My mother meant a lot to me, she was a great woman and truly a good person. Everyone who met her was her friend instantly. Maybe it was her smile, maybe it was her genuine desire to help others, maybe it was her sense of humor…whatever it was, she will be missed. She passed away February 4, 2011. Below are simply the words I said at her funeral service – these words can not express what I have in my heart, my thoughts and my emotions for my mom.
Friends and family,
Thank you all for coming here today, and supporting our family. Having so many people here shows just how many people my mother touched and how special she was to so many. I wanted to say a few words now for my dad and sisters on this difficult day, to celebrate my mom. Because that is what she would have wanted, everyone to be happy and to remember all of the good things about her.
As many of you remember, she was always smiling and in a good mood. I can’t even remember a time when she was angry or even too upset with me that didn’t end with a smile or a laugh. And as many of you who know me, there probably were several times that I deserved more than her laughter. On several occasions, she was the buffer between me and my father, and it wasn’t until I was an adult that I realized most of the time when she said – wait until your father gets home, she never really told him anything.
She always had a smile on her face and was always there for me and our whole family.
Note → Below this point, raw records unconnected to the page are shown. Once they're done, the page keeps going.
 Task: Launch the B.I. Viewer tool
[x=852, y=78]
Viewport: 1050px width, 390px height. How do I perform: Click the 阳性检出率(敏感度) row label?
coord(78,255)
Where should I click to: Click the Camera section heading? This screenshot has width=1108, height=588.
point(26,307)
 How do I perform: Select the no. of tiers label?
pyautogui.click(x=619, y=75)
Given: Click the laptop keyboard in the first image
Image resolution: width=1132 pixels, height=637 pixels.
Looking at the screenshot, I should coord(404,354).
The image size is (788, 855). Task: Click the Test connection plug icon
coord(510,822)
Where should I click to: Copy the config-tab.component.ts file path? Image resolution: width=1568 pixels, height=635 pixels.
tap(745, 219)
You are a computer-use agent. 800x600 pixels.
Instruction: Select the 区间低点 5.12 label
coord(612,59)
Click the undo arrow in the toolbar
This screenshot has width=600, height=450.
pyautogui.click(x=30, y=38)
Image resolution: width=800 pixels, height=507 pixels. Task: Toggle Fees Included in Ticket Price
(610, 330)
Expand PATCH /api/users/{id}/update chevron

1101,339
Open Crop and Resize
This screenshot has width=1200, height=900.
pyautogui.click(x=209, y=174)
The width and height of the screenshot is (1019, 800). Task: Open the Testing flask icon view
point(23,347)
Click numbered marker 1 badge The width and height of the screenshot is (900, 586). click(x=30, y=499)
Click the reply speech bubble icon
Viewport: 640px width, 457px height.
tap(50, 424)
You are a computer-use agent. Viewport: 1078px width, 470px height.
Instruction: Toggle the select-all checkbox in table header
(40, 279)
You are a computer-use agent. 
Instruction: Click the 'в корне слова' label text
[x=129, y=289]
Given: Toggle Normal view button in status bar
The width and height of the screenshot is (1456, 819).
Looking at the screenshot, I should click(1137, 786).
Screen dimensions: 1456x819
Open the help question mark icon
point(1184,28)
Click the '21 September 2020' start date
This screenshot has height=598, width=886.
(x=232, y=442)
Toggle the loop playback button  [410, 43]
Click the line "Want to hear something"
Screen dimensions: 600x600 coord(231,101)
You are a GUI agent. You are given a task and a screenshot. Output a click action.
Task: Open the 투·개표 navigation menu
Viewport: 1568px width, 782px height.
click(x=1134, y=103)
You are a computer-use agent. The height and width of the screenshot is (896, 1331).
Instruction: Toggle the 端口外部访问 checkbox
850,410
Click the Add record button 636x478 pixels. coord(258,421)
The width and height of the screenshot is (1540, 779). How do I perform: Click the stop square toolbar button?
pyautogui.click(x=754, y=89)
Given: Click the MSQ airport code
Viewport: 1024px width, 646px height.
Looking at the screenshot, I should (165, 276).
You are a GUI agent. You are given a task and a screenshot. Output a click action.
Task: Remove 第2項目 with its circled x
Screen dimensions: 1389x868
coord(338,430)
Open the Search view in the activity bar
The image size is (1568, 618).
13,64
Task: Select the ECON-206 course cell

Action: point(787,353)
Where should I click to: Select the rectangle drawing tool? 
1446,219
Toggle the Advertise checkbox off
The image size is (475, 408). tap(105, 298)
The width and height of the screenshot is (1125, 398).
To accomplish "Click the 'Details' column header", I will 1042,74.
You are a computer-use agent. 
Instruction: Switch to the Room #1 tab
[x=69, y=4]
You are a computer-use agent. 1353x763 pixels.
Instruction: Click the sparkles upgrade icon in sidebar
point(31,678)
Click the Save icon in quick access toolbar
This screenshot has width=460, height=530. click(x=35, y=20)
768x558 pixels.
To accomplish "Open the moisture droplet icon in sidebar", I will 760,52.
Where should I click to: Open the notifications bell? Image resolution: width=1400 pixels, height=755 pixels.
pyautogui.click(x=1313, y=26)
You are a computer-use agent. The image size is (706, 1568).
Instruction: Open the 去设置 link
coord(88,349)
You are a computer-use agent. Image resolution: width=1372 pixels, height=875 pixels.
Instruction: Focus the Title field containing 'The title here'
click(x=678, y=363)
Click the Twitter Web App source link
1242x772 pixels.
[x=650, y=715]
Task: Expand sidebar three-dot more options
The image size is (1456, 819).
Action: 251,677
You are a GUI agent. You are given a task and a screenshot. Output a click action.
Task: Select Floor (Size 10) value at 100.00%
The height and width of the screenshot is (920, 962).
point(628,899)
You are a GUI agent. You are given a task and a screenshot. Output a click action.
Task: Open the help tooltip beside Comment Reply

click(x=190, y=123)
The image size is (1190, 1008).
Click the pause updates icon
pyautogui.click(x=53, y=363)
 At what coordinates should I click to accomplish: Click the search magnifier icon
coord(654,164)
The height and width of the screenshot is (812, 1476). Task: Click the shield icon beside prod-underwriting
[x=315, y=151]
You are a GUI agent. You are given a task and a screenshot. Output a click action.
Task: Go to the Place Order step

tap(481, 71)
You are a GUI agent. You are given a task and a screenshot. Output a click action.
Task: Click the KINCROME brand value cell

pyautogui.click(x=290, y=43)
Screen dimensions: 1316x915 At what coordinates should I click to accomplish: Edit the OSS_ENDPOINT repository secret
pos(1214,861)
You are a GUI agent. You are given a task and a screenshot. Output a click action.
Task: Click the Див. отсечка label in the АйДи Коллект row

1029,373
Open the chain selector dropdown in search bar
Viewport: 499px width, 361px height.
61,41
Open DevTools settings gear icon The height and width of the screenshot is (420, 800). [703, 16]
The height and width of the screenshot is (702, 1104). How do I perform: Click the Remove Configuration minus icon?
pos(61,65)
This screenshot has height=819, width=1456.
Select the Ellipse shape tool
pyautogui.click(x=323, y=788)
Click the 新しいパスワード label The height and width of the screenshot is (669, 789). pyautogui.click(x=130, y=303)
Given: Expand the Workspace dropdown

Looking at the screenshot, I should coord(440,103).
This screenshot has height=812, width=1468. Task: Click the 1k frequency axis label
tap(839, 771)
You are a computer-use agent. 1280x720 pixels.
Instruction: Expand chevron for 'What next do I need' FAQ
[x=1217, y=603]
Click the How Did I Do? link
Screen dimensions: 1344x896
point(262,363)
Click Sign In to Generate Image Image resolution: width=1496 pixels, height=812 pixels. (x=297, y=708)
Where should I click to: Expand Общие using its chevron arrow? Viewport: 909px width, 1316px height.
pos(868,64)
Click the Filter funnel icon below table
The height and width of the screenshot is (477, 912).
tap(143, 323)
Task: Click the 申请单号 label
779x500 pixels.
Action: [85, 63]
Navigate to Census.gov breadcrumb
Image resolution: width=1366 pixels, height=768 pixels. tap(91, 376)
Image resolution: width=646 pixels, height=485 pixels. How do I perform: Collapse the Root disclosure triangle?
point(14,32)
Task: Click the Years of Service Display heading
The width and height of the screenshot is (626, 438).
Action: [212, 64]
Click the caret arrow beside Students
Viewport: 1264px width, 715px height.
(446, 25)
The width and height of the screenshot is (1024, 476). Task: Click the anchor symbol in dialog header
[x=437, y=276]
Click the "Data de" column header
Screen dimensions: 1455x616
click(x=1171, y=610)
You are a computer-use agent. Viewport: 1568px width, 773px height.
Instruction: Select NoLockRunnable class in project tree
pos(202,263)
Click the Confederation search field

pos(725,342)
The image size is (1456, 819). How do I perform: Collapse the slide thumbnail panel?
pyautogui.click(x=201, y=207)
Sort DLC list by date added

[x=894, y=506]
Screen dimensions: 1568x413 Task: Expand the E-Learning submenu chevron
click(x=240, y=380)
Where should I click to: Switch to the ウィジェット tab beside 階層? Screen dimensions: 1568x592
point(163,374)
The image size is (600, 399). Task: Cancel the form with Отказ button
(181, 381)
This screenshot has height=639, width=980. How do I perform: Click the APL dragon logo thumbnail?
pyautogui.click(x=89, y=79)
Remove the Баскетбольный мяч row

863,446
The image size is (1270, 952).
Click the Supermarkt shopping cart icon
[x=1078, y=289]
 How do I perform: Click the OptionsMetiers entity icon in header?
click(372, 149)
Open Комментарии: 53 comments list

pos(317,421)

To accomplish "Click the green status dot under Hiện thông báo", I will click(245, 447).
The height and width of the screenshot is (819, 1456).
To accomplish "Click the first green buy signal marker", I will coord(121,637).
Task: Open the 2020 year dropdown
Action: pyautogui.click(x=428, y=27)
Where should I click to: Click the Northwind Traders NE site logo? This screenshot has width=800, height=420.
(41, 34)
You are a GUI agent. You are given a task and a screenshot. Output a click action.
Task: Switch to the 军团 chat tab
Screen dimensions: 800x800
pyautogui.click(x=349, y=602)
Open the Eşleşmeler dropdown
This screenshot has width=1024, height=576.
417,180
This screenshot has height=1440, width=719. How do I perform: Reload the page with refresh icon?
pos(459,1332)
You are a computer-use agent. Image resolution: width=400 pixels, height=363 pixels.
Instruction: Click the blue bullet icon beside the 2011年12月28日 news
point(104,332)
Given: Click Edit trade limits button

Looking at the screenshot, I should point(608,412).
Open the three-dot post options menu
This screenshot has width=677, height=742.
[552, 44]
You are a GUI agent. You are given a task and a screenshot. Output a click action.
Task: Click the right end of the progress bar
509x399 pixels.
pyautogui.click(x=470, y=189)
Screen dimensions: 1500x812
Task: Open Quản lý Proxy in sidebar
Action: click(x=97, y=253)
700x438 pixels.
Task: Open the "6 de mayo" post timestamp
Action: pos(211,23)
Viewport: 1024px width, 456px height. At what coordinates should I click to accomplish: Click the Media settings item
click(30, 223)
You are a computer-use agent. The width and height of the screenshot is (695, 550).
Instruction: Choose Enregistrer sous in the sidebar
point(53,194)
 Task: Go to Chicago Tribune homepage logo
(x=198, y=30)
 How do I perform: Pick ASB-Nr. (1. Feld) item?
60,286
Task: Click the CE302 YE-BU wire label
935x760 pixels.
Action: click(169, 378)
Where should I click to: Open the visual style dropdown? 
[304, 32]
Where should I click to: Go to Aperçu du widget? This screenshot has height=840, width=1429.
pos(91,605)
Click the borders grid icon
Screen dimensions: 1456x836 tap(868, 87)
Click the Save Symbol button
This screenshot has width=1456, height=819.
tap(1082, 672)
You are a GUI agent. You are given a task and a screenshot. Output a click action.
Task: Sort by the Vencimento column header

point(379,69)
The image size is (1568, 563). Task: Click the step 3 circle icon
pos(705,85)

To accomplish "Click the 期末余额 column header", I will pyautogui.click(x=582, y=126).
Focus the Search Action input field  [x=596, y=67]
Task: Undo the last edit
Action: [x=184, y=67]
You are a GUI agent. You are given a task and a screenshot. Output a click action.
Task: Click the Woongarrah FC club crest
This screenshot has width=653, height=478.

She was the glue that kept us all together. She was always so supportive of any decision we ever made, no questions asked and without judgment. Even if it was a decision that was not what she would have wanted – and as many of you know I made a few of those
She was one of my best friends as she understood me better than anyone else could. I could really talk to her about anything, she would listen and help me, but always stay true to her morals. No matter what.
She has been and will continue to be one of my most important role models. Even today when I talk to large groups about Internet marketing and social media, I use her as my example. When I launch a website, if am I proud to show it to my mom, I know it is done. If I would not want my mom to read it then I should not be posting it on Facebook. She always knew what was right and she was true to herself. I mean, this is a woman who has not had ice cream since I was a child in the hospital because she ‘promised’ not to if I was alright. Cake and cookies were also on the list of things she would not have.
She always did what she thought was right, and was proud of it. I think that all came from her background as a teacher. Most of you know that she worked at United Airlines for a long time, but she was an elementary school teacher in the Chicago Public Schools when she started her career. When she went back to work after having us she even substituted for some of my classes – I remember her subbing for Gym class at North School when we lived in Des Plaines before we moved to Buffalo Grove. But when we moved to BG, she went to work at United.
Looking back, we were so spoiled by that. I mean, we had airline tickets in our drawers that we could write our own tickets to anywhere at any time, as long as there was a seat on the plane. Travel was different then. We were lucky growing up to be able to travel almost anywhere. London and Mexico, Arizona…I was even able to go to Japan in college because of my mom. I mean, we went to Maui like other families went to Florida. She loved to travel. We were lucky. So lucky, looking back, that Terminal 2 in Toronto is something we will remember forever.
I have so many great memories. When I posted to facebook that morning, I was reminded once again how lucky we are and just how many people she touched. That post on Facebook, and the regular wall posts, there were well over 100 comments, maybe even 150. Friends and relatives remembering my mom and their memories of ‘the boat’, tubing for the first time or the lady that always took in dogs. Whatever the memory, it was refreshing. Refreshing that she was always trying to help others and really did it genuinely and from her heart. She loved so many from her heart.
Her Grandkids were her pride and joy. She cherished the time she spent every Friday watching Rachel and Theo, up until about a year ago. Watching Brynn, Logan, Josh and Sofia play soccer, baseball, an instrument or sing at a school concert. With 6 grandkids, she tried to make it to all their events. Even when it physically got tough for her to do. There was even a time when she sat in the car to watch because she was not supposed to be at the field.
Through it all, all of her medical issues, she never complained about herself, she never asked why her, she always had a positive mental attitude, and she always kept fighting. She was so strong for so long. She was a great woman, a great mother, a great Nana, a great wife. She was great person that meant a lot to so many. She is now at peace, no more pain, no more treatment, no more suffering, simply peace and rest.
That morning, at 9:25am on Friday, my dad, sisters and I were by her side, as we should have been. A great weight was lifted from the room. We felt it. It was time. I will always remember the clear day, as we all looked outside. Peaceful-ness in her face and calm across her body. Hoping the first thing she would do would be to eat ice cream.
I love you, Mom, you will be missed.